GOAL OF THE EXERCISE: Whenever a line in the data holds the string "Материал", pull that line out.

RECORD SET:

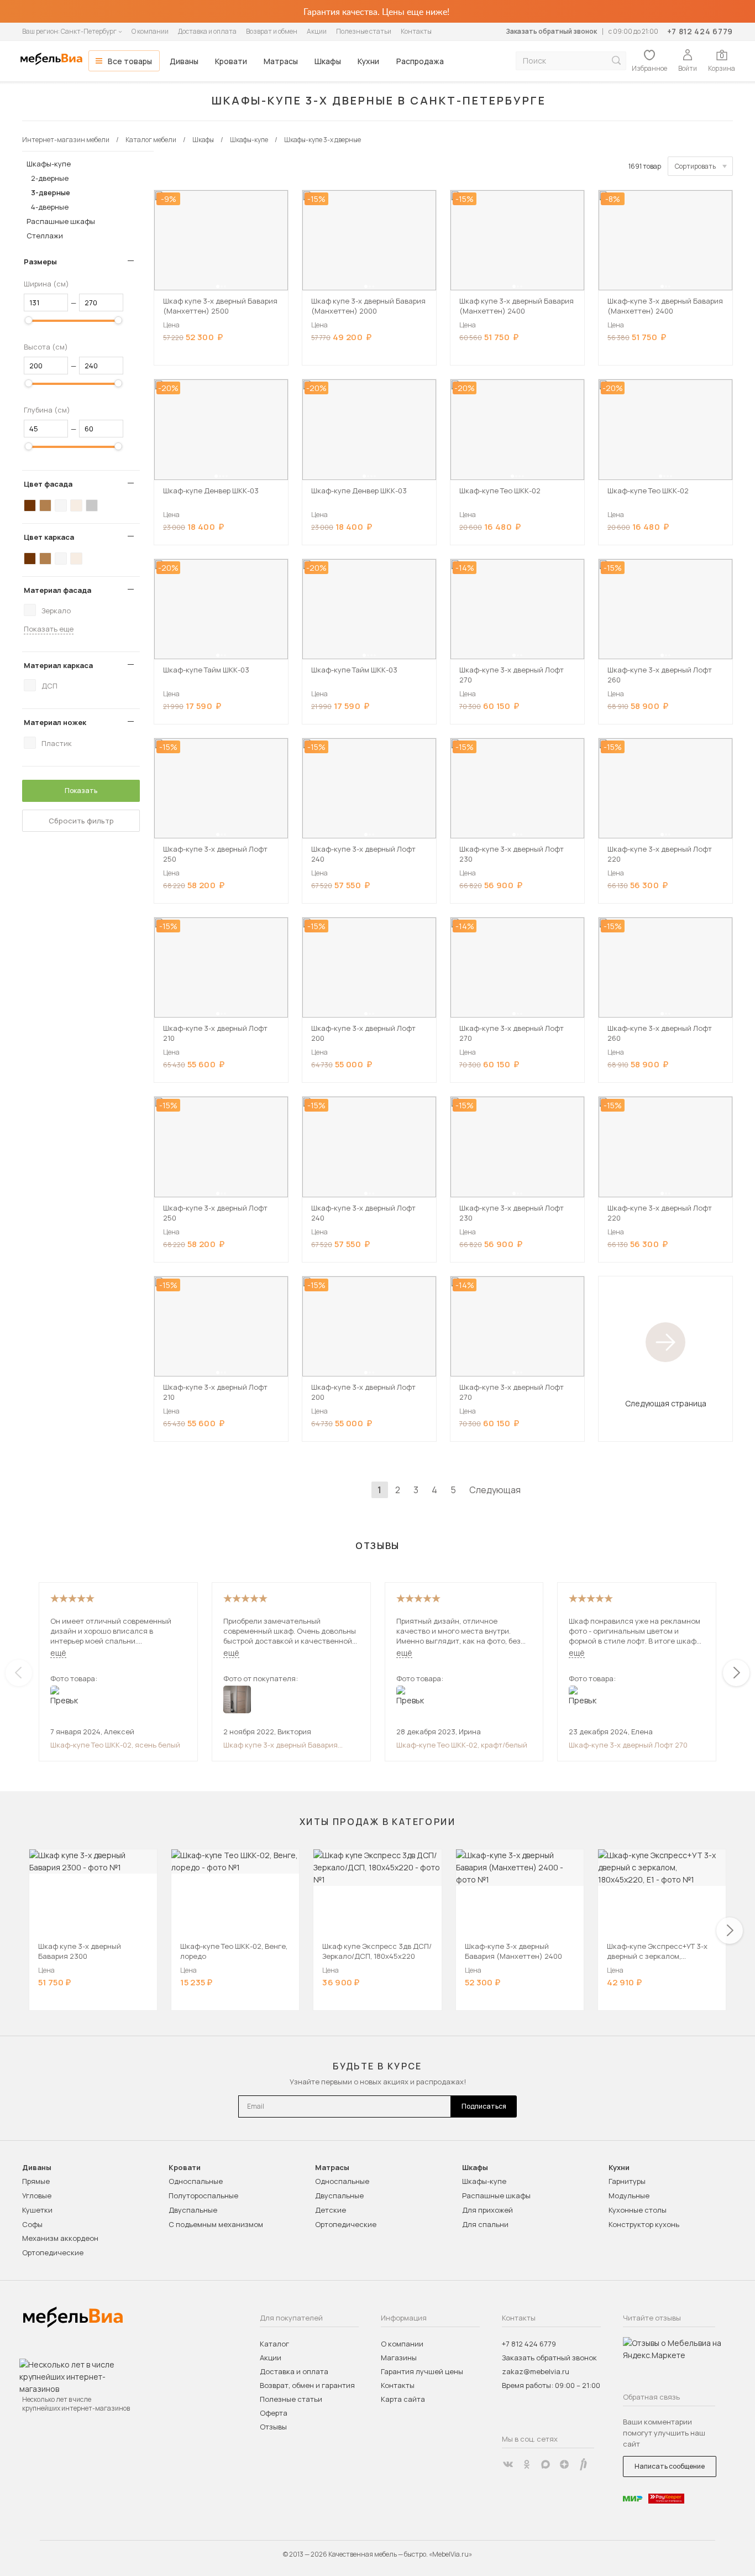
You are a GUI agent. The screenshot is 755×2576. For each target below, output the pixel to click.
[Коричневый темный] (30, 505)
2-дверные (50, 178)
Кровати (231, 61)
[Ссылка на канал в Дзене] (564, 2464)
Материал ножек (55, 722)
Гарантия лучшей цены (422, 2371)
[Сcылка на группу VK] (508, 2464)
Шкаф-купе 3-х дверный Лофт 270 (628, 1745)
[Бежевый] (76, 505)
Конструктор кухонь (644, 2224)
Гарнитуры (627, 2181)
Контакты (416, 31)
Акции (317, 31)
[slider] (29, 320)
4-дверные (50, 207)
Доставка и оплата (207, 31)
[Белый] (61, 505)
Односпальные (196, 2181)
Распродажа (420, 61)
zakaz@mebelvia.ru (535, 2371)
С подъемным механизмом (216, 2224)
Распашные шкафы (61, 221)
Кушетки (37, 2210)
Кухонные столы (638, 2210)
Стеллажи (45, 236)
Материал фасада (57, 590)
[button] (217, 286)
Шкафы (327, 61)
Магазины (399, 2358)
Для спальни (485, 2224)
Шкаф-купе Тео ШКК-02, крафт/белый (461, 1745)
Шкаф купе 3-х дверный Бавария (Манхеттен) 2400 (280, 1745)
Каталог (274, 2344)
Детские (330, 2210)
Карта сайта (403, 2399)
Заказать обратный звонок (551, 31)
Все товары (130, 61)
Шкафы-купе (49, 164)
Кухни (368, 61)
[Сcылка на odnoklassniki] (527, 2464)
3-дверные (50, 192)
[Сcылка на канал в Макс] (545, 2464)
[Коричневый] (45, 505)
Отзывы (273, 2427)
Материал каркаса (58, 665)
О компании (150, 31)
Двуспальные (193, 2210)
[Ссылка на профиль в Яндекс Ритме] (583, 2464)
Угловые (36, 2195)
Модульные (629, 2195)
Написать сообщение (670, 2466)
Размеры (40, 262)
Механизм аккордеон (60, 2238)
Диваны (184, 61)
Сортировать (695, 166)
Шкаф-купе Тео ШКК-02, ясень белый (115, 1745)
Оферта (273, 2413)
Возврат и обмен (271, 31)
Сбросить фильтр (81, 821)
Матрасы (281, 61)
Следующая (495, 1490)
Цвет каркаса (49, 537)
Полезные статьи (363, 31)
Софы (32, 2224)
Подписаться (484, 2106)
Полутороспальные (203, 2195)
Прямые (36, 2181)
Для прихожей (487, 2210)
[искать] (616, 60)
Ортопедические (52, 2252)
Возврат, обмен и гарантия (307, 2385)
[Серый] (92, 505)
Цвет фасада (48, 484)
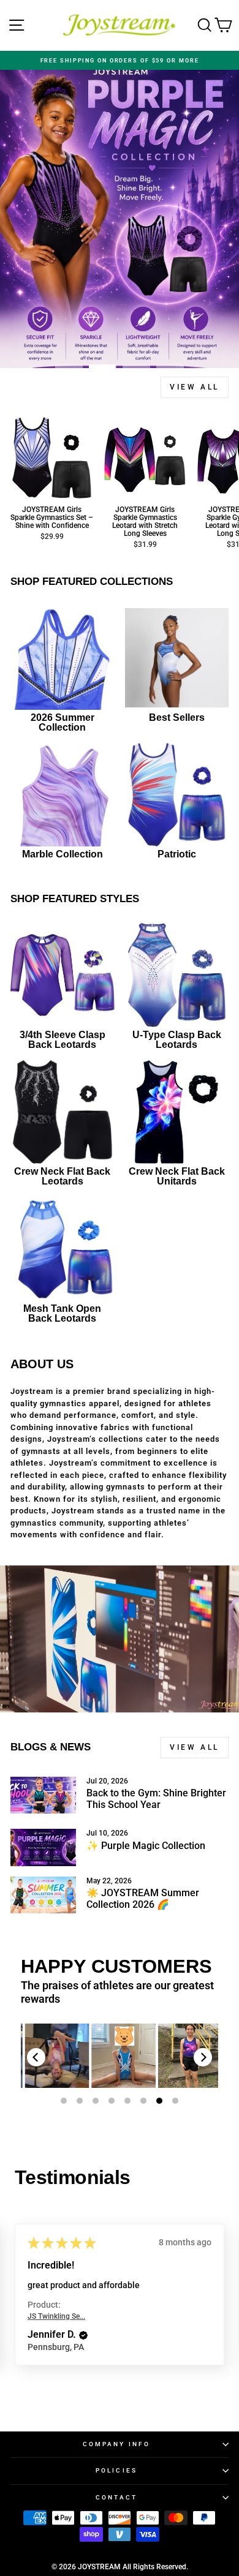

WRITTEN RESPONSE:
Материал ножек (55, 722)
Материал фасада (57, 590)
Материал каркаса (58, 665)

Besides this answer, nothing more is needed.